Crédit photo @ Yama's Pictures/Clinique Verte
Vous souvenez-vous de notre article « L’échelon 6 pour les auxiliaires vétérinaires : mythe ou réalité ? » Nous vous y expliquions à l’époque, en novembre 2022, que la 1ère étape indispensable à la mise en place de la délégation d’actes vétérinaires était purement législative. En effet, la loi actuelle doit être changée afin de permettre aux auxiliaires vétérinaires de pratiquer légalement certains actes vétérinaires, sous certaines conditions. Et si cette étape était initialement prévue courant 2023, nous vous annoncions en décembre dernier, qu’elle avait pris un peu de retard. Mais nous y sommes ! Cette fois, le véhicule législatif est bel et bien lancé ! On fait le point.

Petit retour en arrière. Si cela fait maintenant de nombreuses années que le sujet de la délégation d’actes vétérinaires aux ASV est dans les tuyaux, il aura fallu attendre 2022 pour que l’idée fasse son chemin au sein de l’écosystème vétérinaire et que tout s’accélère sous la pression croissante de la pénurie de vétérinaires praticiens. Les OPV (Organisations professionnelles vétérinaires telles que l’Ordre national des vétérinaires et le SNVEL) ont alors commencé à dessiner concrètement les grandes lignes de ce projet. L’objectif ? Rendre possible légalement la délégation de certains actes vétérinaires aux auxiliaires vétérinaires à condition que ces derniers justifient d’une formation spécifique et que les actes soient toujours réalisés en présence d’un vétérinaire, sous sa responsabilité (et donc sous couverture de sa responsabilité civile professionnelle), dans l’établissement de soins d’exercice de ce dernier.

━━━━━━━━━━━━━━━━

* [CONSIGNES]:
A – Énumérez les conditions que l'article sur la délégation d'actes vétérinaires fixe pour que des actes vétérinaires puissent être délégués aux auxiliaires vétérinaires.
B – Recopiez mot pour mot le passage de l'article sur la délégation d'actes vétérinaires commençant par « Crédit photo @ » et se terminant par « fait le point. ».

* [DONNÉES AFFICHÉES]:
━━━━━━━━━━━━━━━━

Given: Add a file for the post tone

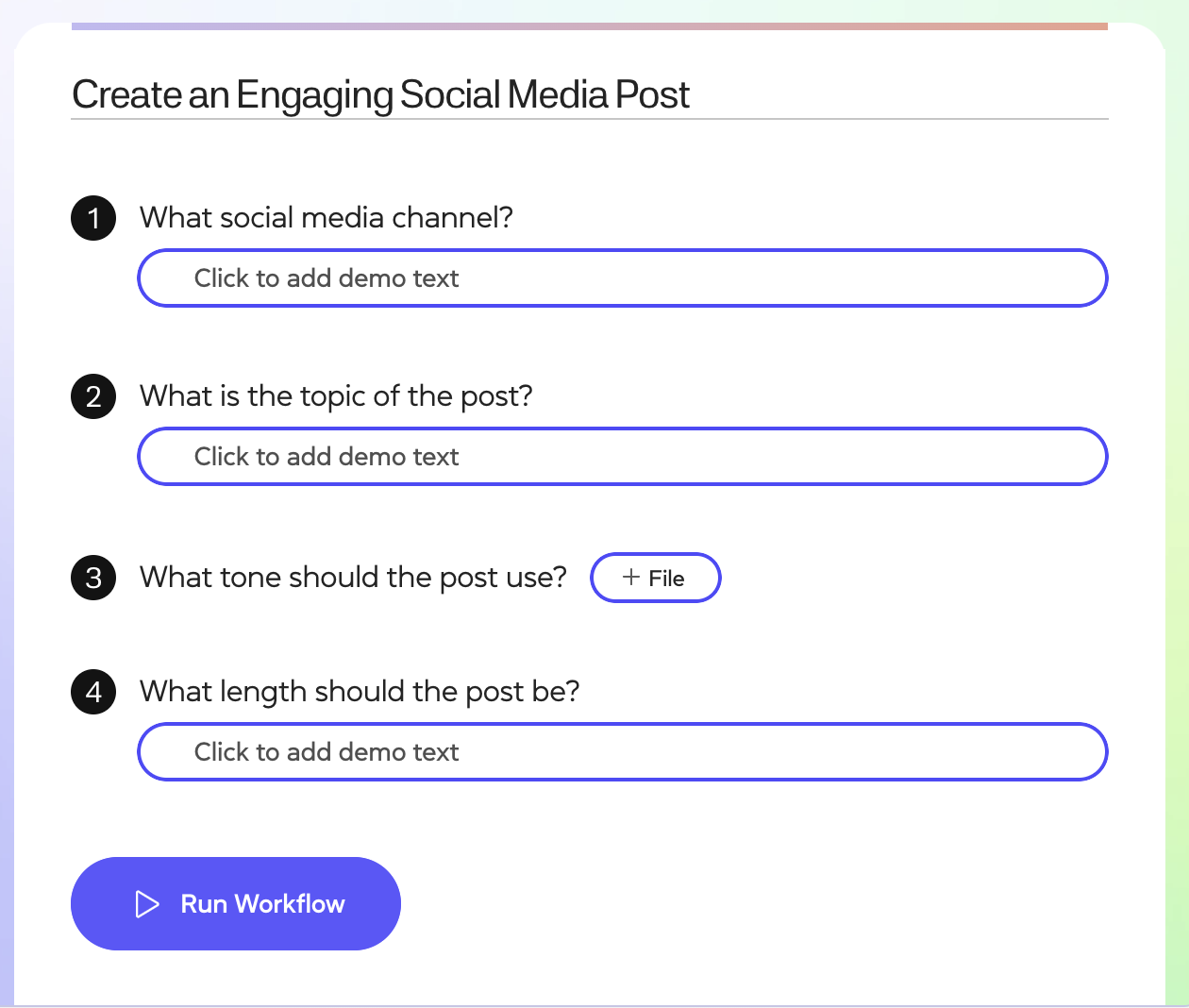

━━━━━━━━━━━━━━━━

* [EXERCICES CORRIGÉS]:
A –
- Les auxiliaires vétérinaires justifient d'une formation spécifique.
- Les actes sont toujours réalisés en présence d'un vétérinaire.
- Les actes sont réalisés sous la responsabilité du vétérinaire, donc sous couverture de sa responsabilité civile professionnelle.
- Les actes sont réalisés dans l'établissement de soins d'exercice du vétérinaire.

B –
Crédit photo @ Yama's Pictures/Clinique Verte
Vous souvenez-vous de notre article « L’échelon 6 pour les auxiliaires vétérinaires : mythe ou réalité ? » Nous vous y expliquions à l’époque, en novembre 2022, que la 1ère étape indispensable à la mise en place de la délégation d’actes vétérinaires était purement législative. En effet, la loi actuelle doit être changée afin de permettre aux auxiliaires vétérinaires de pratiquer légalement certains actes vétérinaires, sous certaines conditions. Et si cette étape était initialement prévue courant 2023, nous vous annoncions en décembre dernier, qu’elle avait pris un peu de retard. Mais nous y sommes ! Cette fois, le véhicule législatif est bel et bien lancé ! On fait le point.